OPORP: One Permutation + One Random Projection

Consider two $D$-dimensional data vectors (e.g., embeddings): $u, v$. In many embedding-based retrieval (EBR) applications where the vectors are generated from trained models, $D=256\sim 1024$ are common. In this paper, OPORP (one permutation + one random projection) uses a variant of the ``count-sketch'' type of data structures for achieving data reduction/compression. With OPORP, we first apply a permutation on the data vectors. A random vector $r$ is generated i.i.d. with moments: $E(r_i) = 0, E(r_i^2)=1, E(r_i^3) =0, E(r_i^4)=s$. We multiply (as dot product) $r$ with all permuted data vectors. Then we break the $D$ columns into $k$ equal-length bins and aggregate (i.e., sum) the values in each bin to obtain $k$ samples from each data vector. One crucial step is to normalize the $k$ samples to the unit $l_2$ norm. We show that the estimation variance is essentially: $(s-1)A + \frac{D-k}{D-1}\frac{1}{k}\left[ (1-\rho^2)^2 -2A\right]$, where $A\geq 0$ is a function of the data ($u,v$). This formula reveals several key properties: (1) We need $s=1$. (2) The factor $\frac{D-k}{D-1}$ can be highly beneficial in reducing variances. (3) The term $\frac{1}{k}(1-\rho^2)^2$ is actually the asymptotic variance of the classical correlation estimator. We illustrate that by letting the $k$ in OPORP to be $k=1$ and repeat the procedure $m$ times, we exactly recover the work of ``very spars random projections'' (VSRP). This immediately leads to a normalized estimator for VSRP which substantially improves the original estimator of VSRP. In summary, with OPORP, the two key steps: (i) the normalization and (ii) the fixed-length binning scheme, have considerably improved the accuracy in estimating the cosine similarity, which is a routine (and crucial) task in modern embedding-based retrieval (EBR) applications.

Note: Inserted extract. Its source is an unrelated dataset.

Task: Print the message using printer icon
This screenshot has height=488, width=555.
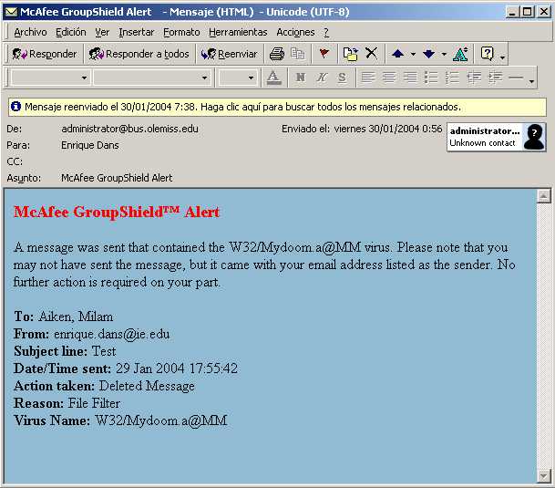Action: pyautogui.click(x=277, y=54)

翻译：考虑两个$D$维数据向量（例如嵌入向量）：$u, v$。在许多基于嵌入的检索（EBR）应用中，向量由训练模型生成，$D=256\sim 1024$较为常见。本文提出的OPORP（一次置换+一次随机投影）采用"计数草图"类数据结构的变体实现数据降维/压缩。OPORP首先对数据向量应用置换，独立同分布生成随机向量$r$，其矩满足：$E(r_i) = 0, E(r_i^2)=1, E(r_i^3) =0, E(r_i^4)=s$。将$r$与所有置换后的数据向量进行点积运算，然后将$D$列划分为$k$个等长区间，通过聚合（即求和）每个区间内的值，从每个数据向量得到$k$个样本。关键步骤是将这$k$个样本归一化至单位$l_2$范数。我们证明估计方差本质上为：$(s-1)A + \frac{D-k}{D-1}\frac{1}{k}\left[ (1-\rho^2)^2 -2A\right]$，其中$A\geq 0$是数据$(u,v)$的函数。该公式揭示了几个关键性质：（1）需要$s=1$；（2）因子$\frac{D-k}{D-1}$在降低方差方面非常有益；（3）项$\frac{1}{k}(1-\rho^2)^2$实际上是经典相关系数估计量的渐近方差。我们证明，令OPORP中的$k=1$并重复该过程$m$次，可精确恢复"超稀疏随机投影"（VSRP）方法。这直接导出VSRP的归一化估计量，显著改进了原始VSRP估计量。总之，通过OPORP，（i）归一化步骤和（ii）定长分箱方案两个关键步骤显著提高了余弦相似度估计的精度，而这正是现代基于嵌入的检索（EBR）应用中的常规（且关键）任务。